Berlin (dpa) – Die gute Nachricht zuerst: Wer schon immer etwas über das Innenleben Bukarester Vorstadtschulen in der Vorwendezeit wissen wollte, der wird jetzt bei Mircea Cartarescu fündig. In seinem gerade auf Deutsch erschienenen Roman "Solenoid" berichtet Cartarescu als ich-erzählender Lehrer vom Mikrokosmos einer solchen Lehranstalt. Es geht um schmutzige Schüler aus elenden Familienverhältnissen und um den oft brutalen Lehrkörper, die permanente Überforderung einiger Lehrer und die erotische Anziehungskraft mancher Lehrerinnen.

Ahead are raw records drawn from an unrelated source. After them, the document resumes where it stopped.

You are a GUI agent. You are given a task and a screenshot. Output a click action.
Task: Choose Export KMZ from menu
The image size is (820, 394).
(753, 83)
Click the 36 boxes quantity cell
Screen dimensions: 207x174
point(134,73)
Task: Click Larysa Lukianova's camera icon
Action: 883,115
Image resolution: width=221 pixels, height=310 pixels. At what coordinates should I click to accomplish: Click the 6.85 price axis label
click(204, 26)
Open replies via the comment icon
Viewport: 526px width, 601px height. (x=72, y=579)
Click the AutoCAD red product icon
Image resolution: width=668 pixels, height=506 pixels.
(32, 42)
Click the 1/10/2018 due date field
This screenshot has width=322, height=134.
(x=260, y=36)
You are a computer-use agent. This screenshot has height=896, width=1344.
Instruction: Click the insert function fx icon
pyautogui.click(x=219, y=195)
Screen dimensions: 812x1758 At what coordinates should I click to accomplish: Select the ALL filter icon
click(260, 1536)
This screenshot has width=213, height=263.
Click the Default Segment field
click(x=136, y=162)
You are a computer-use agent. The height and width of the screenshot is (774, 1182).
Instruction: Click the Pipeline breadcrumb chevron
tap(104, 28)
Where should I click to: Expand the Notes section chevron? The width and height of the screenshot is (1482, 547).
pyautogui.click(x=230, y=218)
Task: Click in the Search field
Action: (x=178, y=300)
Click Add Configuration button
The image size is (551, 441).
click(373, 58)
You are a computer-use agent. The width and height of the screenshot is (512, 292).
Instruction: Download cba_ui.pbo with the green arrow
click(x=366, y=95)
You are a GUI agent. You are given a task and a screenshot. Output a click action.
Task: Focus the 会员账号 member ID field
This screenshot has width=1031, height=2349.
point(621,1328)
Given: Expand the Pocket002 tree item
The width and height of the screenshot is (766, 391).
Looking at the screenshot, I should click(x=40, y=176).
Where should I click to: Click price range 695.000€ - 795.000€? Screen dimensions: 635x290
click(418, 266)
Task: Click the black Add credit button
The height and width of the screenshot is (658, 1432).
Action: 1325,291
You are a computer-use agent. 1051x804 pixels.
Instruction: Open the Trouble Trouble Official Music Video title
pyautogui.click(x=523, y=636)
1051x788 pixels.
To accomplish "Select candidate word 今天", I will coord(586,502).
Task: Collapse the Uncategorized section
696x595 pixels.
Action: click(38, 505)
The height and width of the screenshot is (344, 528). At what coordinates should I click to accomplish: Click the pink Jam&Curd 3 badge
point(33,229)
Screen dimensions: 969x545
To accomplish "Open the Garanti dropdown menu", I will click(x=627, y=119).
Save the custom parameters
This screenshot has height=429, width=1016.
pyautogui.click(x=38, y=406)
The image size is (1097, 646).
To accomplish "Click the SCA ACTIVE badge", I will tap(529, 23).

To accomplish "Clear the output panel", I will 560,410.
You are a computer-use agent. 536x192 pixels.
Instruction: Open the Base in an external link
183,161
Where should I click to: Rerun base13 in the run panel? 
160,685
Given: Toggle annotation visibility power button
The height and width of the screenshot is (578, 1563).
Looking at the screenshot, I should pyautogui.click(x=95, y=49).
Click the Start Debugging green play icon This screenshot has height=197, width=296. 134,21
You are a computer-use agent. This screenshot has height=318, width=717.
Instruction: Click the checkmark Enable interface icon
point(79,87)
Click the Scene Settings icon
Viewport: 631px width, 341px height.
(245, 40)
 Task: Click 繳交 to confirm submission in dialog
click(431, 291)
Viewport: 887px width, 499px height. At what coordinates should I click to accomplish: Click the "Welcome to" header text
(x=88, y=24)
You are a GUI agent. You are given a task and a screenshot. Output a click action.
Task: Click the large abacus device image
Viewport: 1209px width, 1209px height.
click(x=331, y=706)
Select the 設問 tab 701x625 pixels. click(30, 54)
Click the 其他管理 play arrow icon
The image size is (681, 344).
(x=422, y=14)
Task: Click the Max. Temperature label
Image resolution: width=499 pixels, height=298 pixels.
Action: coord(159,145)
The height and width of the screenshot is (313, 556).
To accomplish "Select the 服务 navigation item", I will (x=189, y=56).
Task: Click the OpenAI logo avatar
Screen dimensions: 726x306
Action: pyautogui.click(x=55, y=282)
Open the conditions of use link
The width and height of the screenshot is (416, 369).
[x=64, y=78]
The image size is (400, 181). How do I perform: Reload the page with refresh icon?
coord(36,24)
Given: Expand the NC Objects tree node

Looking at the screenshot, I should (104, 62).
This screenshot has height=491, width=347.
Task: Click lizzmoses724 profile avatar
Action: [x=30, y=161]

Doch der rumänischen Schriftsteller verharrt nicht bei den Vorgängen in seiner Schule. Deren Schilderungen erscheinen – wie die wiederkehrenden Krankenhaus- und Zahnarztszenen mit klobigen Impfspritzen und den Marterwerkzeugen der Dentisten – lediglich als Anknüpfungspunkte an ein Universum des Unbehagens, das sich im Verlauf des Buches entfaltet. Alpträume und verstörende Schreckensbilder reihen sich aneinander. So wirkt "Solenoid" über weite Strecken, als habe Cartarescu die imaginäre Welt einer düsteren Grafic Novel verschriftlich. Die "Vorstellung von Wirklichkeit", stellt der Autor fest, sei "die phantastischste aller menschlichen Erdichtungen".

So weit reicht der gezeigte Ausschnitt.